What you should do:
Nothing but an exact repetition of the listing should be returned.

□ □ □ □ □

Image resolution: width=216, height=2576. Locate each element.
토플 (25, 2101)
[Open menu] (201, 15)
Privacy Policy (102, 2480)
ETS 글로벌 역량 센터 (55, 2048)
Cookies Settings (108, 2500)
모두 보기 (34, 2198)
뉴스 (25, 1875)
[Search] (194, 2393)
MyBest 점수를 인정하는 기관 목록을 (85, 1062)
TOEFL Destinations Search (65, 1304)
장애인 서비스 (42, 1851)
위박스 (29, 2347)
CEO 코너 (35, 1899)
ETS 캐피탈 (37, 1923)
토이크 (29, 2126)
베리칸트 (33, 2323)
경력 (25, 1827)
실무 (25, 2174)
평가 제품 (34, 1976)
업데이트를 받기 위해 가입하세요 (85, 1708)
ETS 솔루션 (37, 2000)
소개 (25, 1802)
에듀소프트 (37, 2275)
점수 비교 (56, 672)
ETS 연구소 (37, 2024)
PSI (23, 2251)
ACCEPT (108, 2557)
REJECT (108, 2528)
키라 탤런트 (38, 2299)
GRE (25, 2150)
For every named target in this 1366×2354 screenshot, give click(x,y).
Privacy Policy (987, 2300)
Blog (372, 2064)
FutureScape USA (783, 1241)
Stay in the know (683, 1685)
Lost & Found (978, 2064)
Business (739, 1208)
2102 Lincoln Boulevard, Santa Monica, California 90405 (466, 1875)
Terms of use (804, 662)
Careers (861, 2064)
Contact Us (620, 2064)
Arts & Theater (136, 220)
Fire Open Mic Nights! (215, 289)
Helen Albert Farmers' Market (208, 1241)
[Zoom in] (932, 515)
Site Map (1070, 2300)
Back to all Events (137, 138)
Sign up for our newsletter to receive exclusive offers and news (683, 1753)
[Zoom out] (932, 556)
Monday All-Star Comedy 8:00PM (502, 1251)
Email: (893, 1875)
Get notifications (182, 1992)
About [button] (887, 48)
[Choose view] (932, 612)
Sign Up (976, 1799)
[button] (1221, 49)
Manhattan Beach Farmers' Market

□ □ □ □ □

Exercise answer:
Image resolution: width=216, height=2576. Locate each element.
토플 (25, 2101)
[Open menu] (201, 15)
Privacy Policy (102, 2480)
ETS 글로벌 역량 센터 (55, 2048)
Cookies Settings (108, 2500)
모두 보기 (34, 2198)
뉴스 (25, 1875)
[Search] (194, 2393)
MyBest 점수를 인정하는 기관 목록을 (85, 1062)
TOEFL Destinations Search (65, 1304)
장애인 서비스 (42, 1851)
위박스 (29, 2347)
CEO 코너 (35, 1899)
ETS 캐피탈 (37, 1923)
토이크 (29, 2126)
베리칸트 (33, 2323)
경력 (25, 1827)
실무 (25, 2174)
평가 제품 (34, 1976)
업데이트를 받기 위해 가입하세요 (85, 1708)
ETS 솔루션 (37, 2000)
소개 (25, 1802)
에듀소프트 (37, 2275)
점수 비교 (56, 672)
ETS 연구소 (37, 2024)
PSI (23, 2251)
ACCEPT (108, 2557)
REJECT (108, 2528)
키라 탤런트 (38, 2299)
GRE (25, 2150)
For every named target in this 1366×2354 screenshot, give click(x,y).
Privacy Policy (987, 2300)
Blog (372, 2064)
FutureScape USA (783, 1241)
Stay in the know (683, 1685)
Lost & Found (978, 2064)
Business (739, 1208)
2102 Lincoln Boulevard, Santa Monica, California 90405 (466, 1875)
Terms of use (804, 662)
Careers (861, 2064)
Contact Us (620, 2064)
Arts & Theater (136, 220)
Fire Open Mic Nights! (215, 289)
Helen Albert Farmers' Market (208, 1241)
[Zoom in] (932, 515)
Site Map (1070, 2300)
Back to all Events (137, 138)
Sign up for our newsletter to receive exclusive offers and news (683, 1753)
[Zoom out] (932, 556)
Monday All-Star Comedy 8:00PM (502, 1251)
Email: (893, 1875)
Get notifications (182, 1992)
About [button] (887, 48)
[Choose view] (932, 612)
Sign Up (976, 1799)
[button] (1221, 49)
Manhattan Beach Farmers' Market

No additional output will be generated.